The International Commerce Center is the tallest building in the Hong Kong skyline, one of the densest cities in the world and with a coastline peppered with numerous skyscrapers. The building rises 484 meters above the city and at the time of completion in 2010 was the 4th tallest building in the world. Currently, it’s the 12th tallest in the world and the 6th tallest building in China.
The building is comprised of a 5 star hotel near the top, a shopping mall at the base and office space all throughout the rest of the skyscraper. The building has 108 floors above ground and 4 below ground. Due to prevalence of tetraphobia in Hong Kong, floors that would have included the number “4” (4, 14, 24, etc.) were omitted. Therefore, it is marketed as a 118-storey building. The international architectural firm Kohn Pederson Fox won the competition held for the design of the building however the initial design had to go through several redesigns to get to the final result.

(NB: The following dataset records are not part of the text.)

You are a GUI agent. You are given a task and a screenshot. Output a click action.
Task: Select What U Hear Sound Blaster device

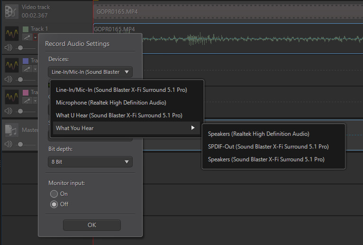coord(119,115)
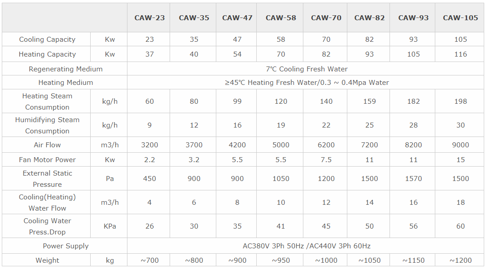Select Heating Steam Consumption value 198

[x=460, y=101]
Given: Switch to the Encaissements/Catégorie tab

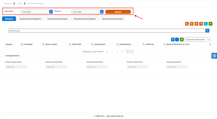Looking at the screenshot, I should [30, 19].
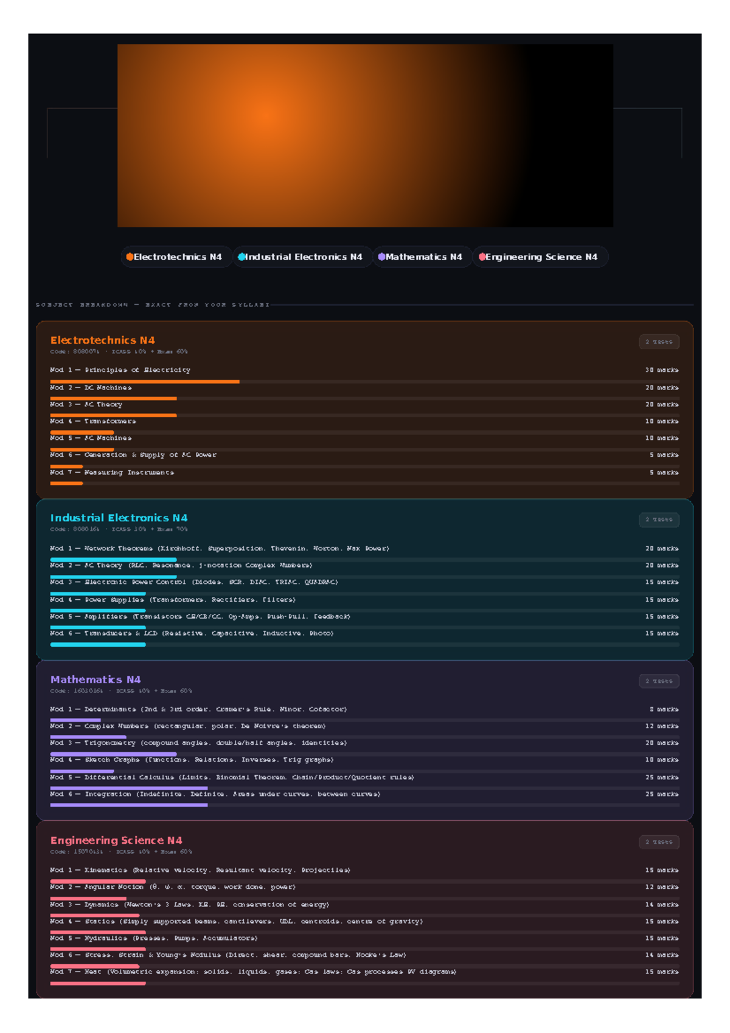Click the purple progress bar under Integration module
This screenshot has height=1033, width=730.
[129, 805]
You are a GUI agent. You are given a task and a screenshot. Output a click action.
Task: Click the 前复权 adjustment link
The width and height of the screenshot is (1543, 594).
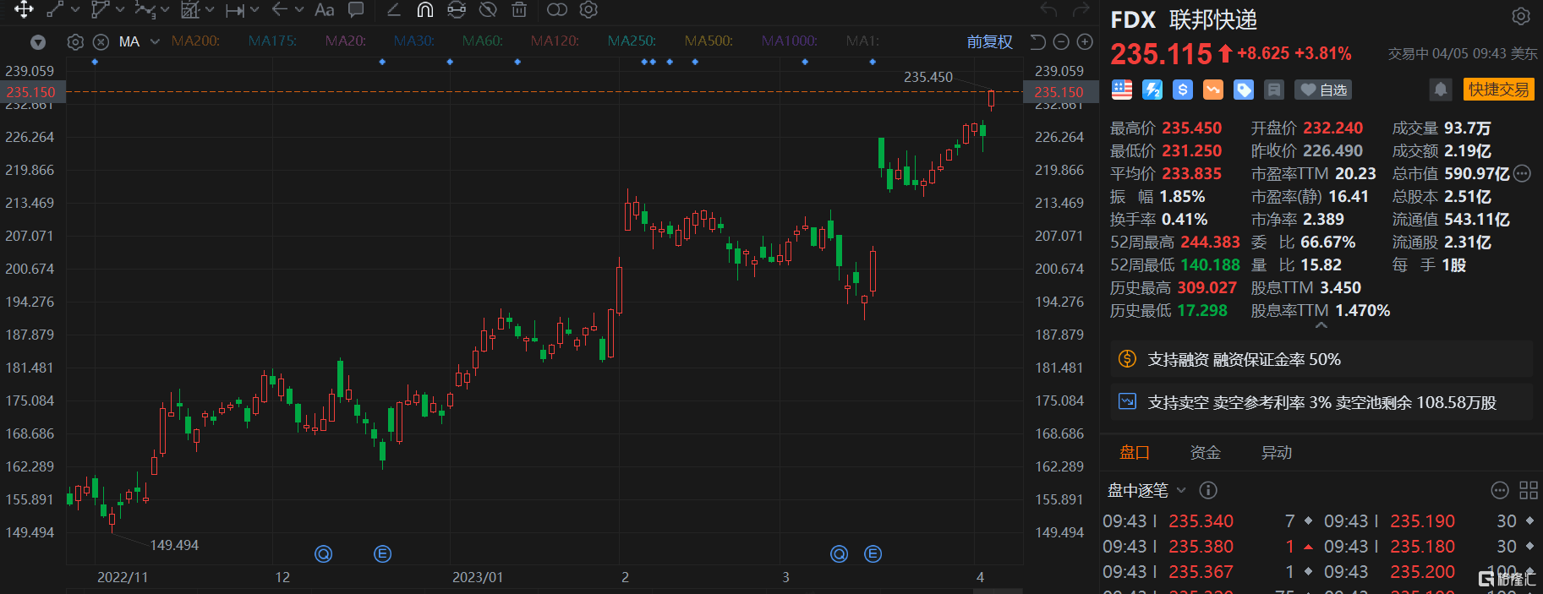tap(989, 42)
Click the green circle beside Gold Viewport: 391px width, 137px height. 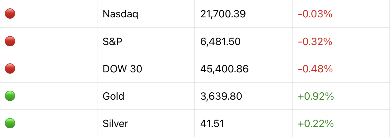[x=10, y=96]
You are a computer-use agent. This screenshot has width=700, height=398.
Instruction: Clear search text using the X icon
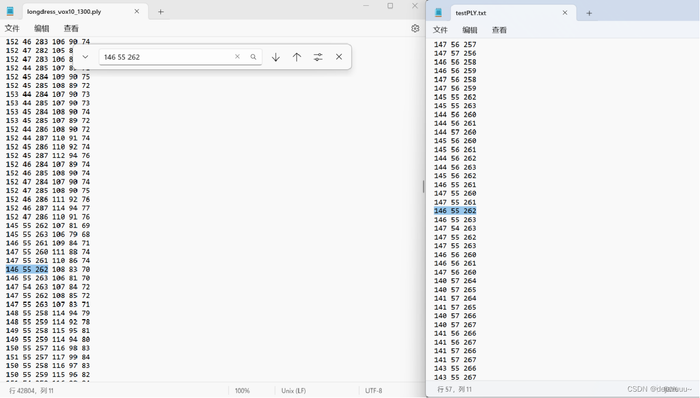(x=237, y=56)
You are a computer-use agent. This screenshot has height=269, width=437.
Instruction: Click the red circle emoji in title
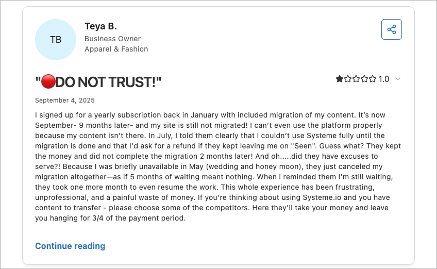click(48, 81)
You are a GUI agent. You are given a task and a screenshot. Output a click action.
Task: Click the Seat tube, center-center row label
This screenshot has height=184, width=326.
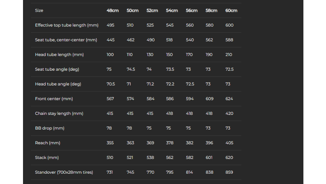[x=66, y=40]
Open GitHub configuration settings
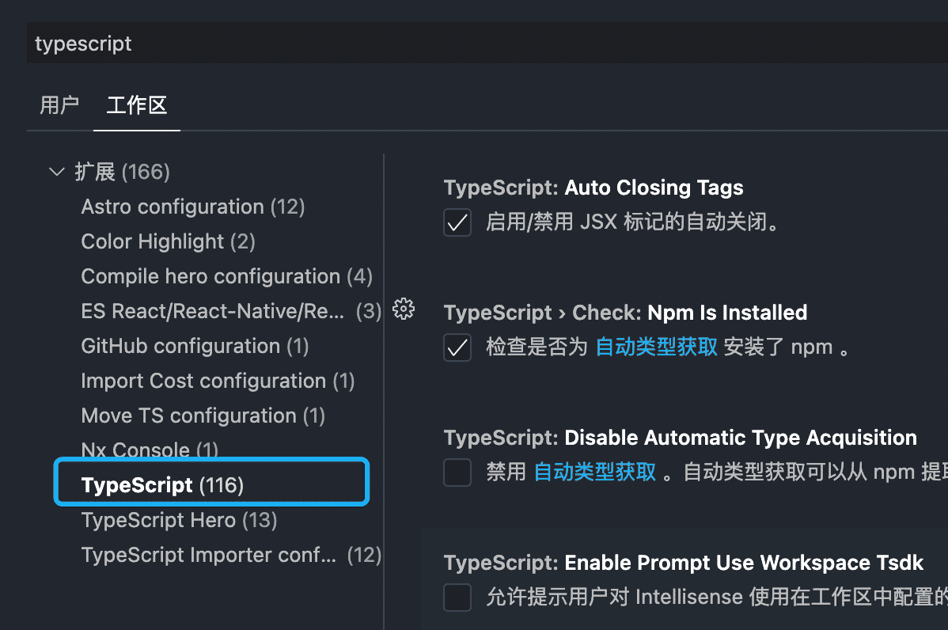Image resolution: width=948 pixels, height=630 pixels. pyautogui.click(x=195, y=346)
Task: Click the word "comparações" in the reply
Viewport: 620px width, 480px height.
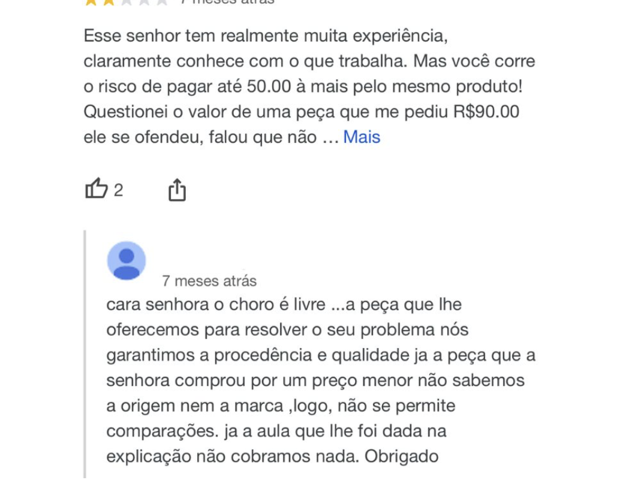Action: 158,431
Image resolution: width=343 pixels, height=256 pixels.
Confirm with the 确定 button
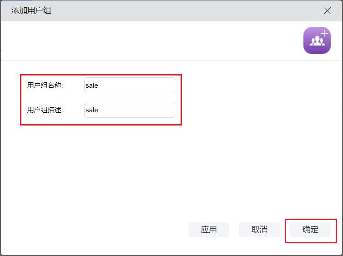[x=310, y=230]
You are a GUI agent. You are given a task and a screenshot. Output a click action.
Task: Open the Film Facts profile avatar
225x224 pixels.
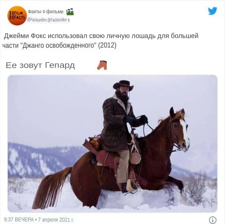17,16
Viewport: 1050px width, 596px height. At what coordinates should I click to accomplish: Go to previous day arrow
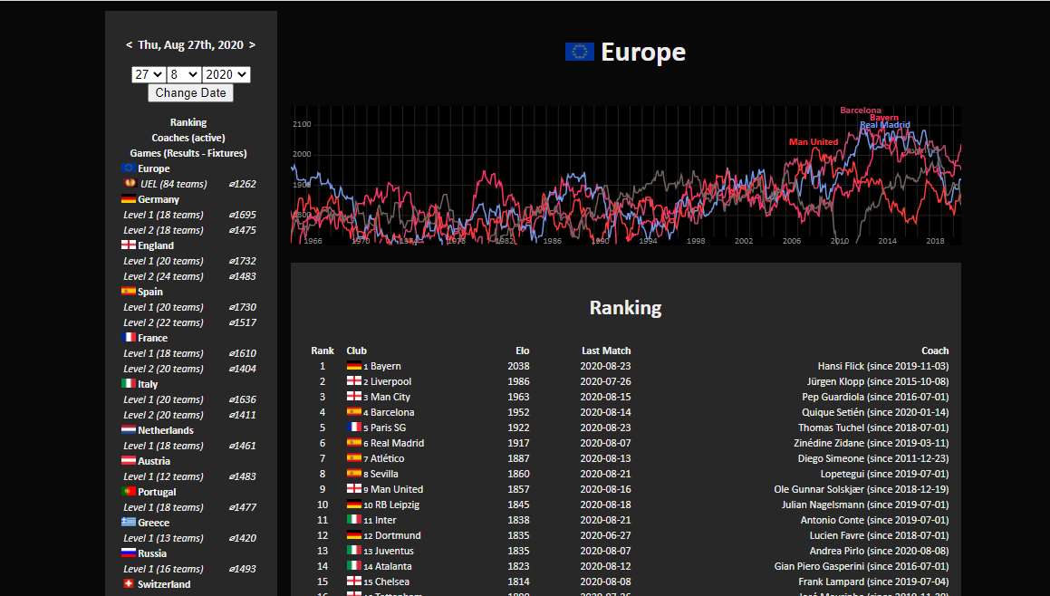click(x=129, y=44)
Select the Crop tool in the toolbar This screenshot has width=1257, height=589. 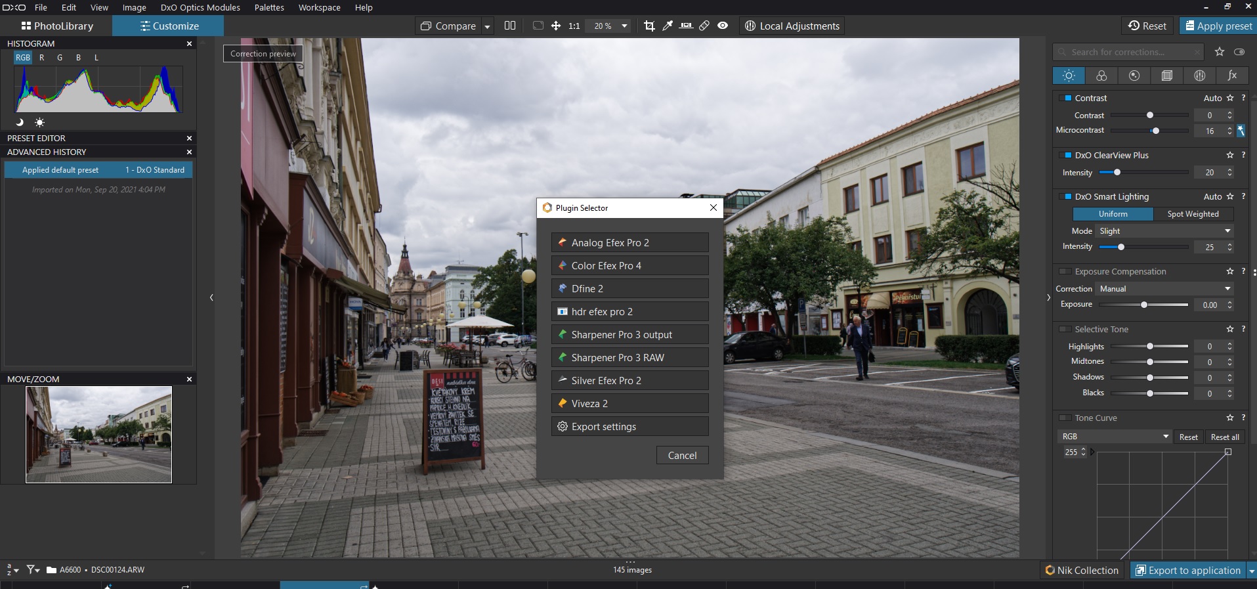pos(649,26)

The first draft of the design was based on a circular floor plan as it minimized wind load the most effectively but the floorplan was not efficient in terms of usage of space. The square floor plan though worked well in terms of using the area but it performed terribly when it came to wind resistance and structural stability. Thus, through wind tunnel studies and a slight modification to the square plan through the introduction of notched or “re-entrant” corners, the structure was able to perform similar to the original circular plan.
Primary structure is handled via eight concrete mega-columns that splay out 3 degrees as they touch the ground plane. Vertical circulation is housed within the concrete core, along with vertical mechanical chases. A shingle style façade articulates the subtle curvature along the vertical portion of the tower and is amplified at the base creating canopies at the base which protect occupants from wind downdrafts along the hybrid curtain wall. The north features the most dramatic entry, which has been coined the “Dragon Tail,” which flows from the vertical plane and stretches along the horizontal plane culminating in a 12 meters towards the station plaza. In order to achieve the shingled effect of the curtain wall, KPF collaborated with façade engineers ALT Cladding Consultants in order to distill the seemingly complex nature of the proposed curtain wall into a series of repetitive components. Each module is comprised of a 3 meter wide fixed spandrel that conceals the slab edge and perimeter beams, a 1.5 meter vision panel that infills between the top and bottom spandrel panels. Each panel is installed with a five degree take with relation to the vertical plane – which resulted in three wall types of 5, 6, and 8 degree panels over the length of the façade. The unitized system successfully reduced the number of unique panels exponentially.
The International Commerce Center is a towering symbol of the progress and prosperity of Hong Kong and Kowloon district in particular and has become an icon of coastal skyline.